Tim Lang and Geof Rayner
in their article on Ecological Public Health in the British Medical Journal,
ask how can we “reframe thinking about mental health, social exclusion, and
inequalities in health”, without placing democracy at the heart of our
thinking, where people have “a sense of - and actual engagement in shaping
society and life, particularly when, we live in a “world in which so many
people are excluded from control.”
Isaac Newton in his
book, The Principia wrote what is still considered to be one of the most
important scientific books ever written. And not just because it set out
revolutionary hypotheses about physical laws, but because it set the ‘gold
standard’ in scientific writing. Interestingly, the post war economist and
first chair of Arts Council England, John Maynard Keynes, described Newton, as ‘Not
the first of the age of Reason. He was the last of the magicians’. I do like this
economist’s reflection on the revolutionary magic of Newton’s scientific
imagination.
I’d like to conclude my
presentation, not with answers to questions around the value of our work, but
with some points to consider:
1: SCIENTISM: NancyCartwright for the LSE suggests that “...there is no gold standard; no
universally best method.
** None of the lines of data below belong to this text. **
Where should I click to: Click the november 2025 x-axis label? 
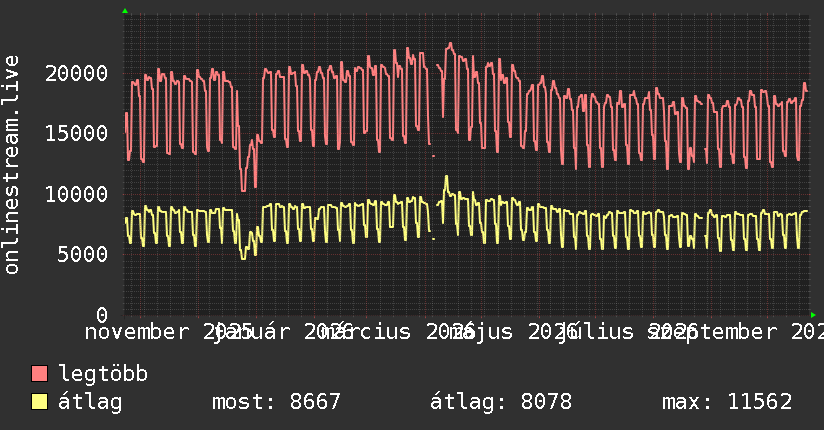(x=169, y=332)
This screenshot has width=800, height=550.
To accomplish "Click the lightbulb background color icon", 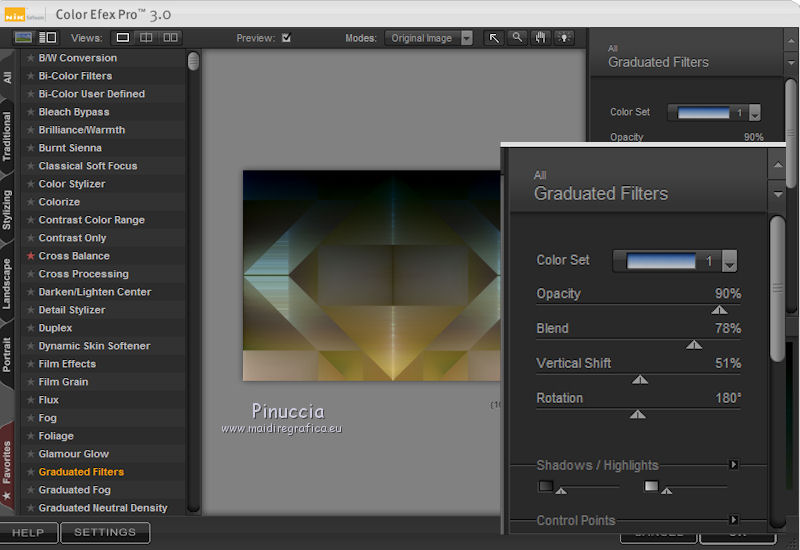I will coord(565,38).
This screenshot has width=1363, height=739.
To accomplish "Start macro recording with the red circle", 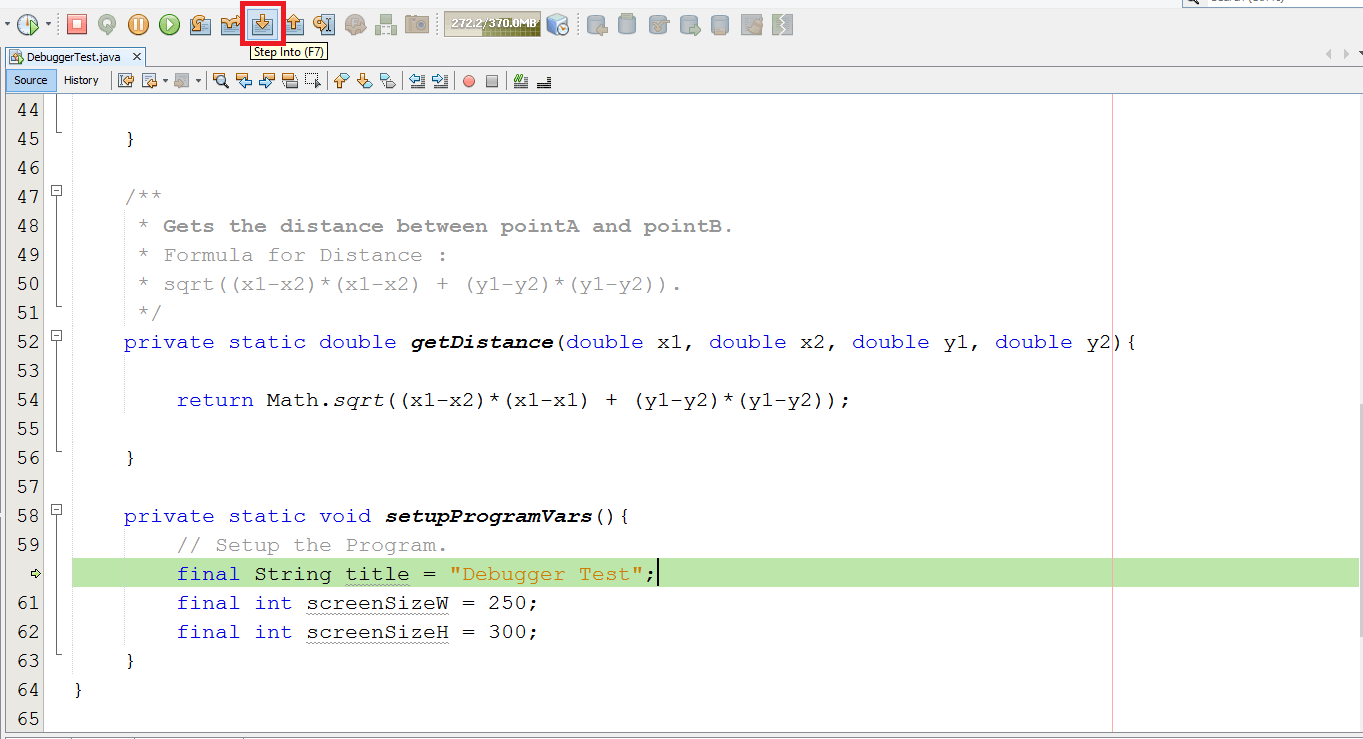I will (468, 81).
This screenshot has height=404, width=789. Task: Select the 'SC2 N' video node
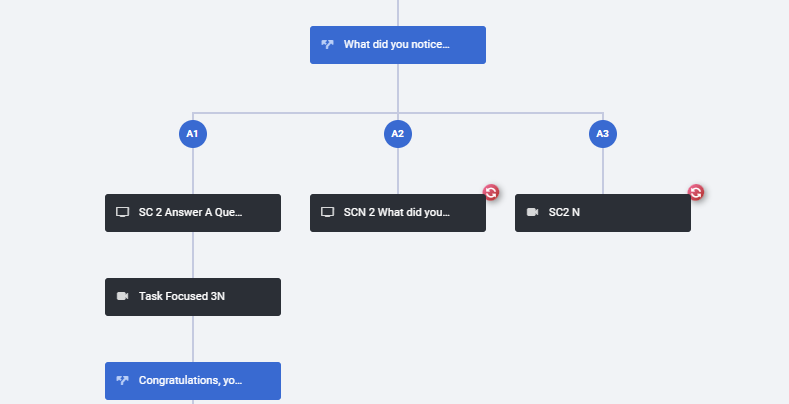point(603,213)
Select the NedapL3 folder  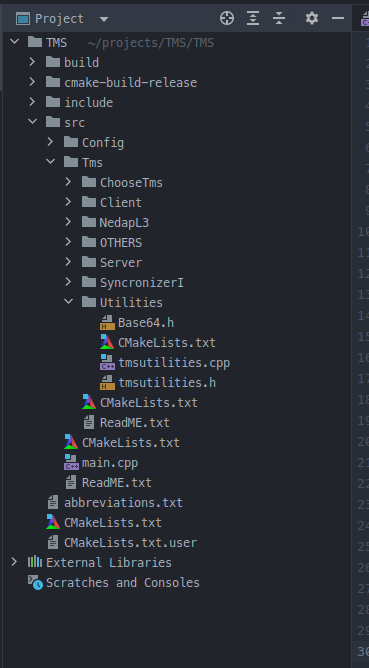(x=124, y=222)

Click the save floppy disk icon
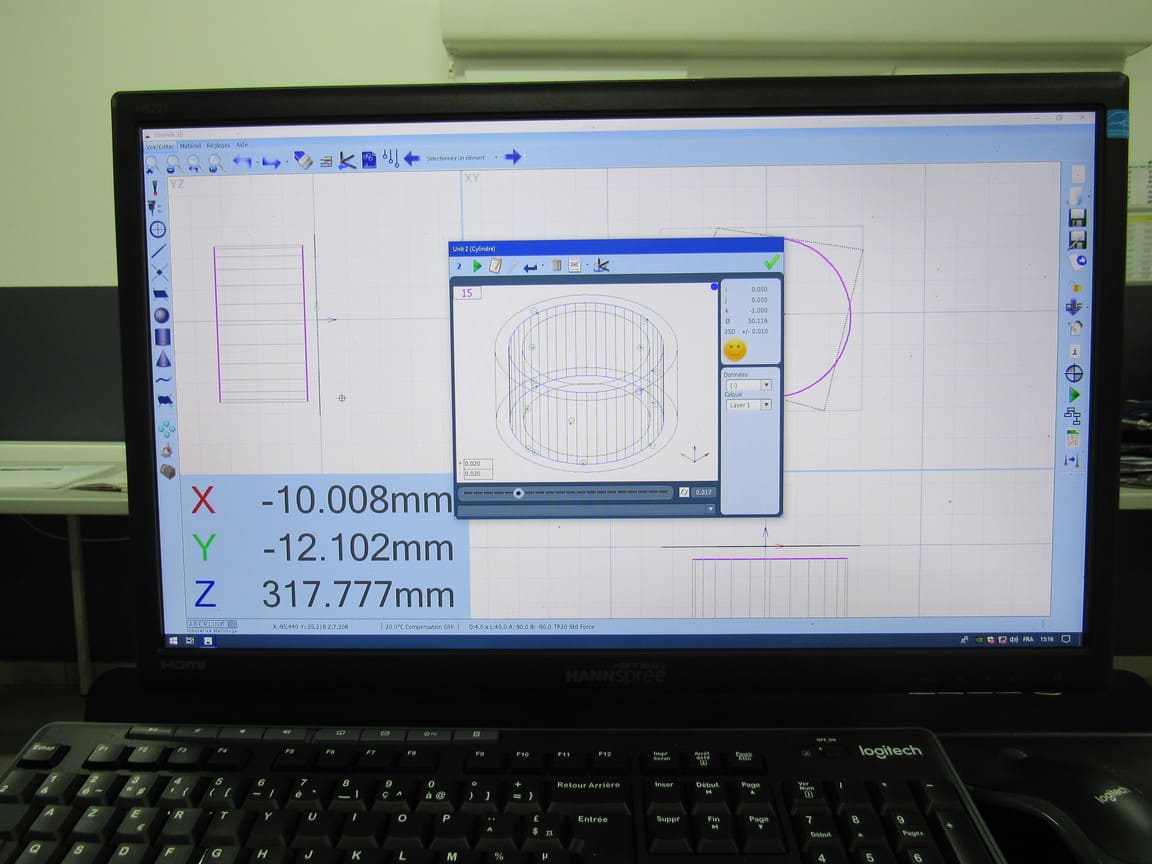(x=1077, y=217)
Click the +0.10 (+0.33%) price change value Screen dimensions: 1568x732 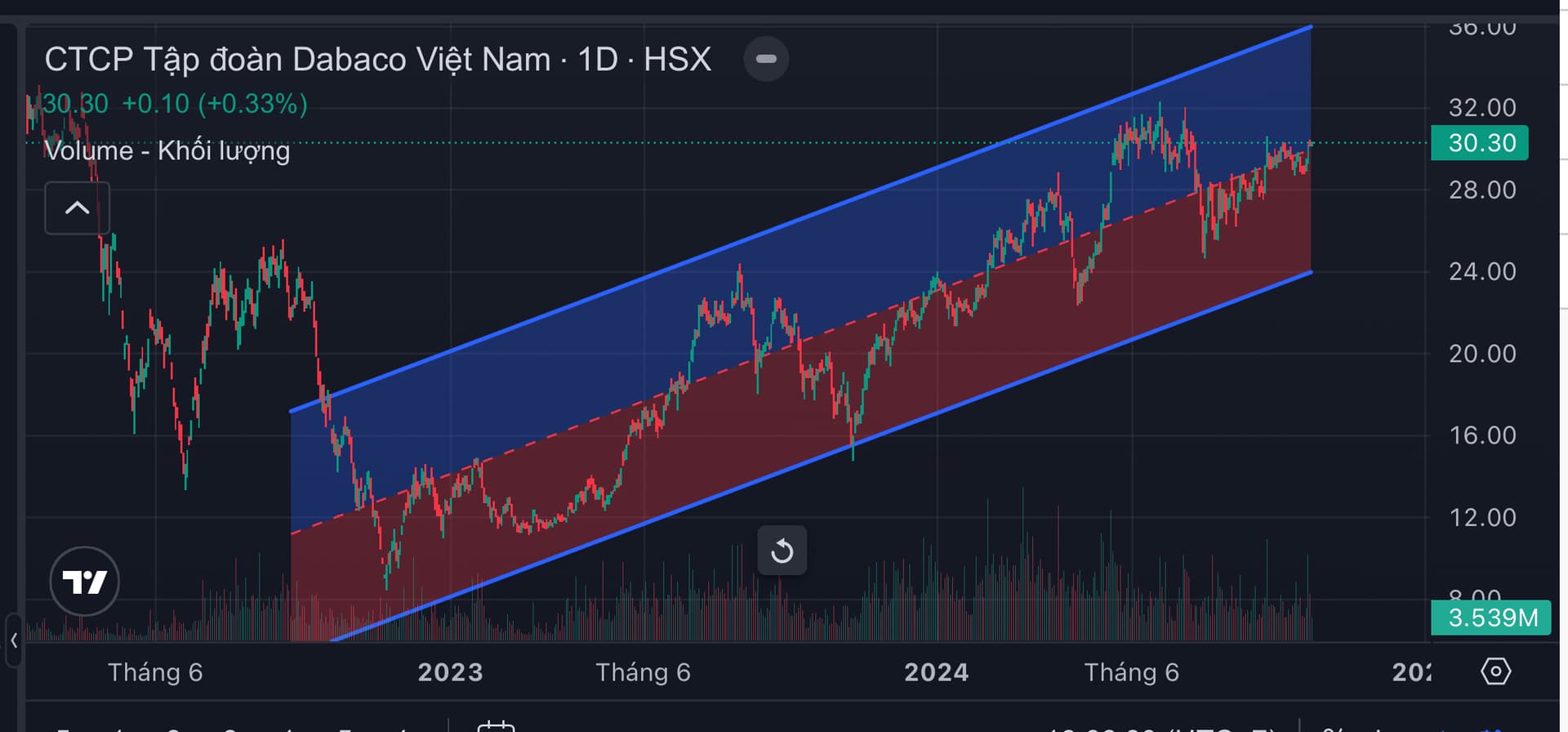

Gold methods however, are whatever methods will
provide the information you need, reliably, from what you can do, and from what
you can know on the occasion.”
2: ECONOMICS: Hasan
Bakhshi notes in his essay Beauty: valuebeyond measure? even- “...the Treasury’s Green Book guidelines for
cost-benefit analysis...recommends that a range of techniques be used to elicit
non-market values, even if these are subjective. Methods like Social Return On Investment may offer
compelling economic proxies.
3: CULTURAL VALUE: Dr
Samuel Ladkin: in Against Value in the Arts - suggests, “It is often the staunchest defenders of art who
do it the most harm, by suppressing or mollifying its dissenting voice, by
neutralizing its painful truths, and by instrumentalising its potentiality, so
that rather than expanding the autonomy of thought and feeling of the artist
and the audience, it makes art self-satisfied…”
I began with Charles-Edward
Winslow’s assertion that public health is dependent on KNOWLEDGE, POLITICAL ADVOCACY and
critically, IMAGINATION.
To Winslow’s definition,
I would like to add AUTHENTICITY. I think we have some fundamental questions to
explore, and central to this is why we do, what we do, and believe in what we
believe? In our unequal and market-driven world, can we learn from the past to
influence our futures - and is there a danger that if we understand impacts of
the arts in terms of deficit and disease and not assets and potential, we may
just become another pseudo-science? The arts have the power to change mindsets
and challenge outrageous inequalities - and just how we evidence this reach,
might best be understood through the very practice itself.
Brilliant Clive. I think there could be mutualism between the science and the stories and between quantitative and qualitative researchers. But we shouldn't be made to undertake clinical trials unless we are directly asserting that that our intention is to make a clinical difference, in which case, practitioners are accountable within a clinical framework. At the end of the day. commissioning and context will determine the type of evidence required - there shouldn't be a one size fits all expectation. Brilliant, thought provoking stuff Clive!